President Obama had quadrupled the size of the Papahānaumokuākea Marine National Monument.

Last week, President Obama announced the establishment of the world’s largest marine protected area in the waters northwest of Hawaii.

The expansion of Papahānaumokuākea Marine National Monument by 442,781 square miles (1.1 million square kilometers) now brings the total protected area to 582,578 square miles (1.5 million square kilometers). The Houston Chronicle notes that the expanded national monument is “larger than all the U.S. national parks and national forests combined.”

Designated a UNESCO World Heritage Site in 2010, the monument boasts more than 7,000 marine species, including endangered whales and sea turtles. It is also home to the world’s longest-lived marine species — black coral, which can survive more than 4,500 years.

According to a White House press release, “All commercial resource extraction activities, including commercial fishing and any future mineral extraction, are prohibited in the expansion area, as they are within the boundaries of the existing monument.” Recreational fishing, and use of marine resources by Native Hawaiians and for scientific research, will require special permits.

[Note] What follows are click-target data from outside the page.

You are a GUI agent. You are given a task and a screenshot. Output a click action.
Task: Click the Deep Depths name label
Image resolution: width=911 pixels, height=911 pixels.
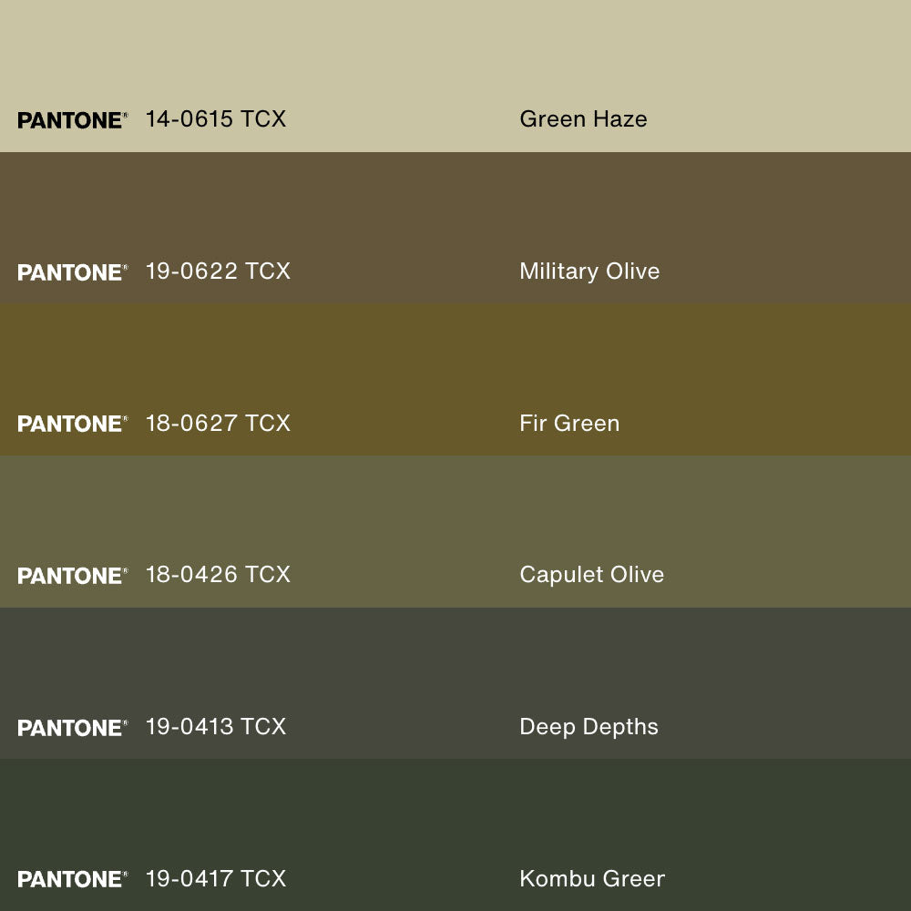coord(589,727)
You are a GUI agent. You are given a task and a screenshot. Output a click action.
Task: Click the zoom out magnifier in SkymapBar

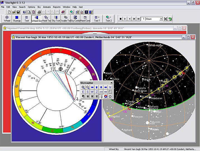[88, 87]
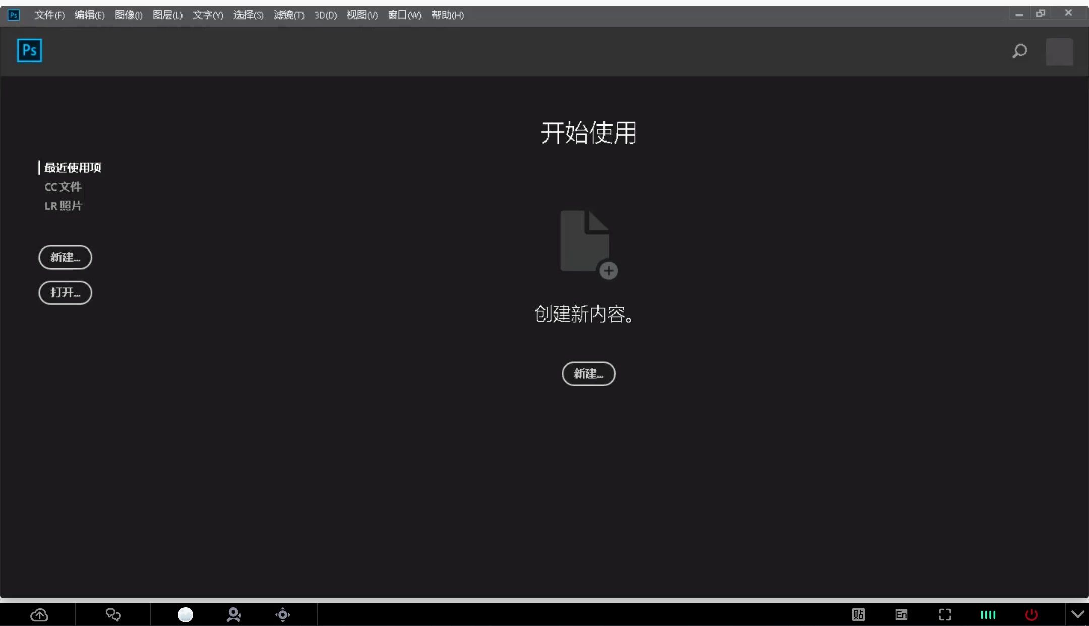Click the Photoshop home logo icon

[x=29, y=50]
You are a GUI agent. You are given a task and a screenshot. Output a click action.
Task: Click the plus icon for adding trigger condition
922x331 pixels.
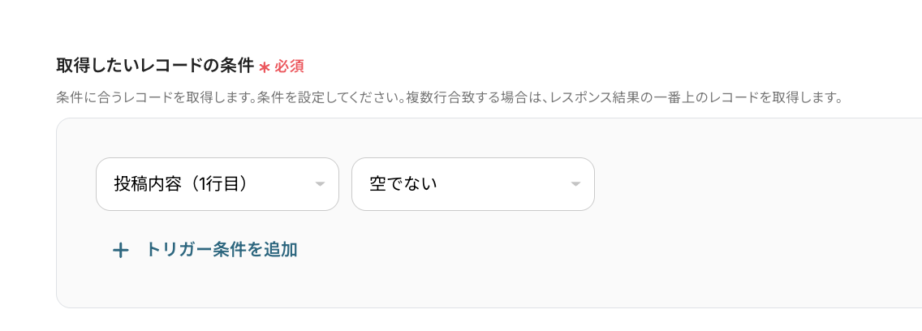pos(120,250)
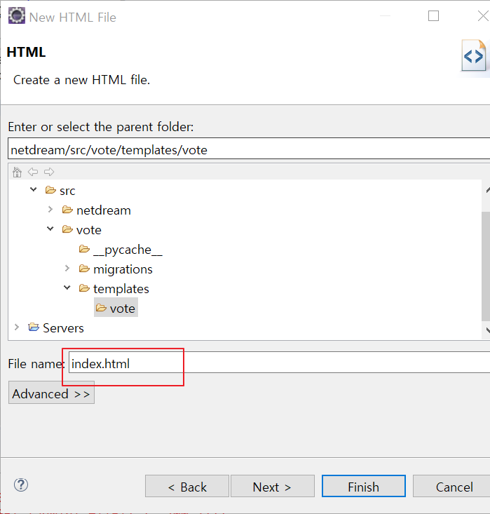This screenshot has height=514, width=490.
Task: Expand the netdream folder
Action: coord(50,210)
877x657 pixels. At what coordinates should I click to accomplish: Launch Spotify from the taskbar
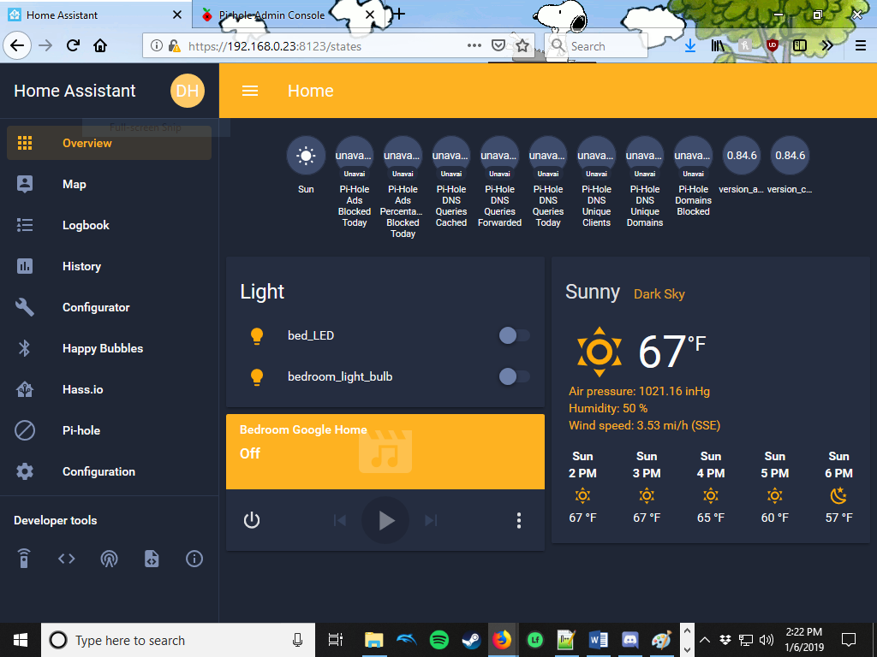tap(439, 639)
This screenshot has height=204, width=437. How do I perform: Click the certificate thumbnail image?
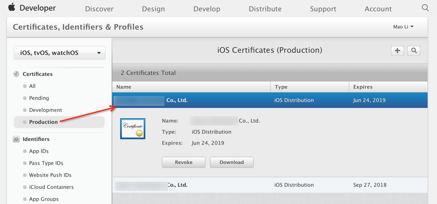coord(133,129)
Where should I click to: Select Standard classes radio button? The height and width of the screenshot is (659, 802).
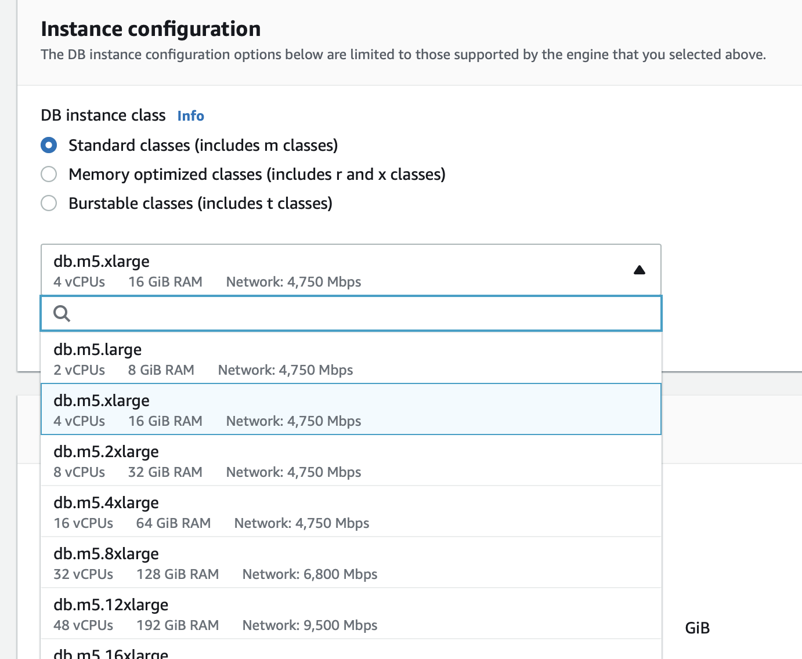[x=49, y=145]
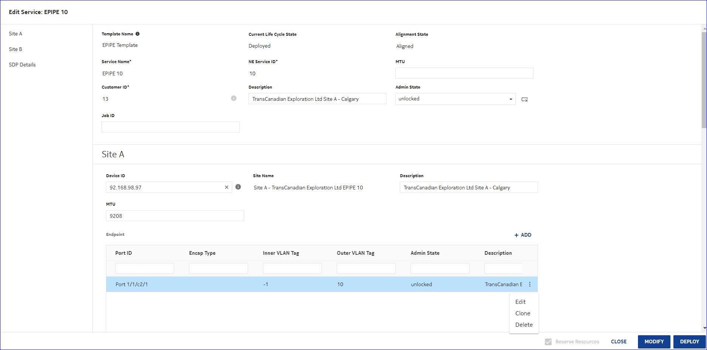Choose Delete from the endpoint context menu
The height and width of the screenshot is (350, 707).
pos(524,325)

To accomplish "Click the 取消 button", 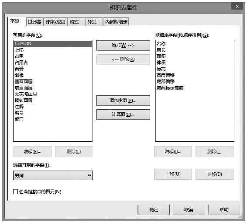I will 189,210.
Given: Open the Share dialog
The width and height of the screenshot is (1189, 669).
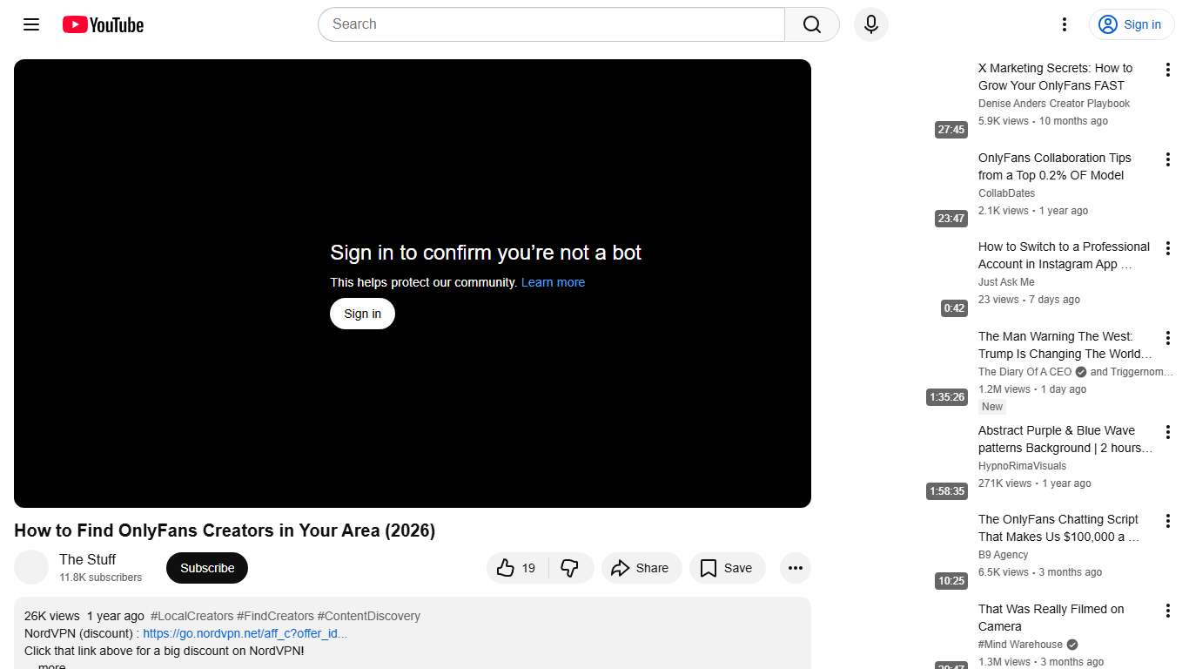Looking at the screenshot, I should [x=641, y=567].
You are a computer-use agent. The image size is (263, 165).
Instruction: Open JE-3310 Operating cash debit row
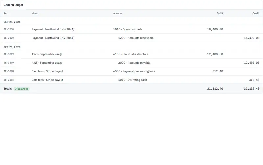tap(132, 29)
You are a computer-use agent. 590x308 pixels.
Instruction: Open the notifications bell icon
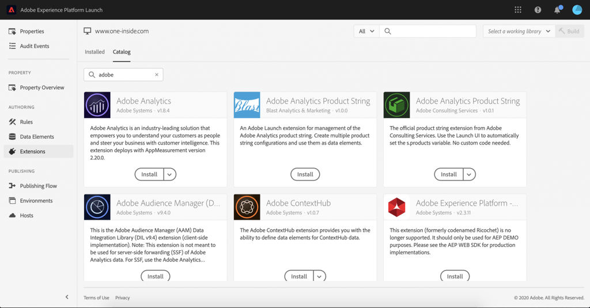click(x=558, y=10)
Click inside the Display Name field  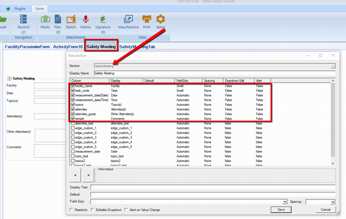click(215, 73)
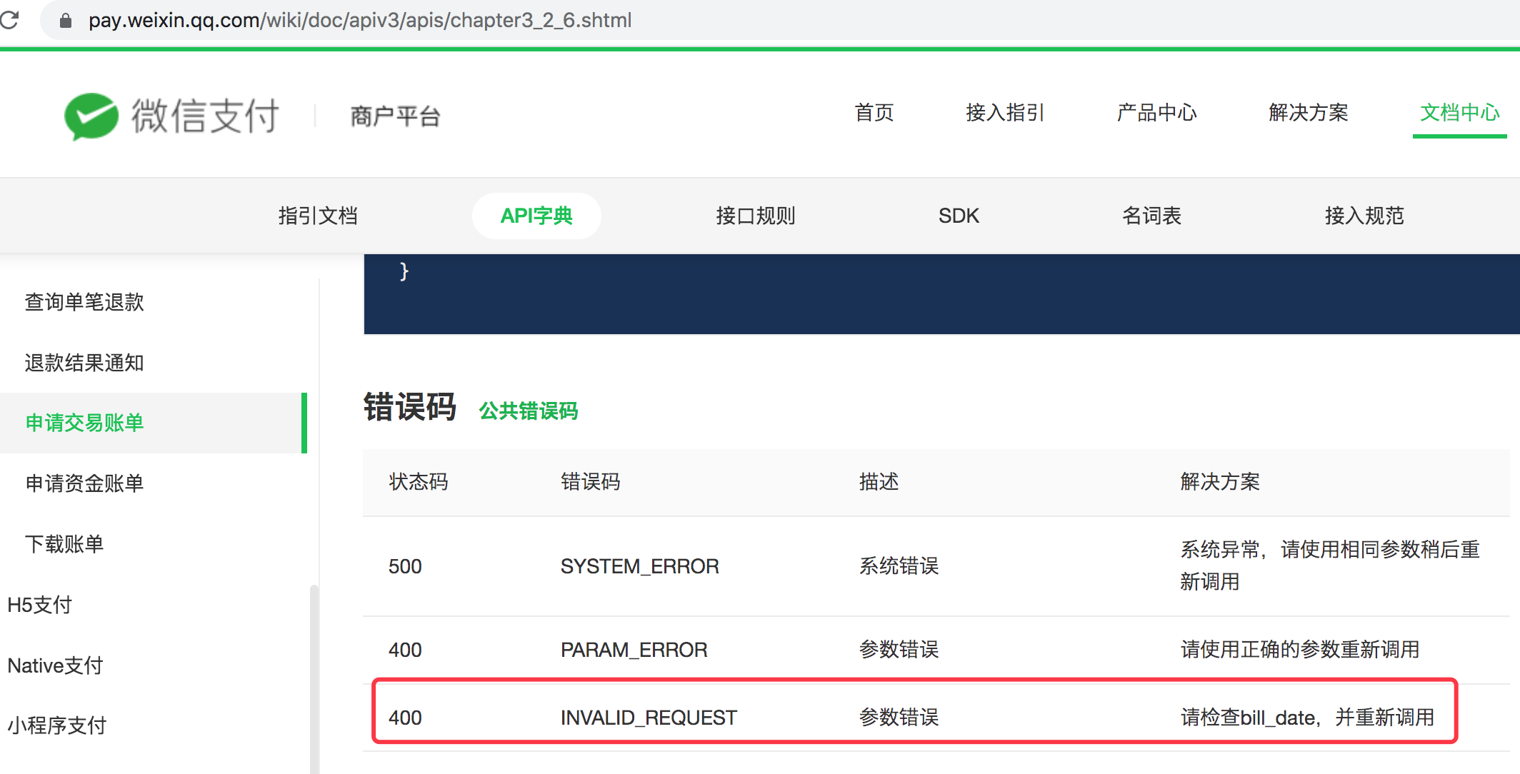Select 申请资金账单 in the sidebar
Image resolution: width=1520 pixels, height=774 pixels.
point(84,483)
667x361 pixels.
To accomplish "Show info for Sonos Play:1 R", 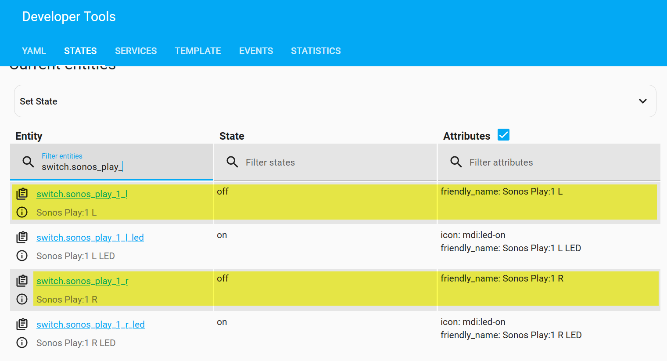I will (22, 299).
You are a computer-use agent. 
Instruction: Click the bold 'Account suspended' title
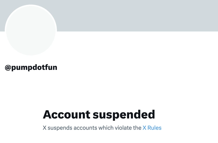[x=99, y=114]
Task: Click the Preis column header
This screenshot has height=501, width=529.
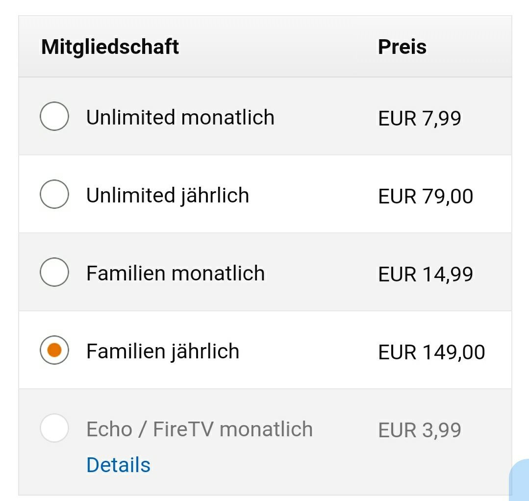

The monument also holds cultural significance for Native Hawaiians. Sol Kahoʻohalahala, a seventh-generation Hawaiian from the island of Lanai and a member of the Northwestern Hawaiian Islands Native Hawaiian Cultural Working Group, comments: “it is our ancestral place, the birthplace of all life. The expanded monument will serve as a conservation, climate, and cultural refuge for my granddaughter and future generations.”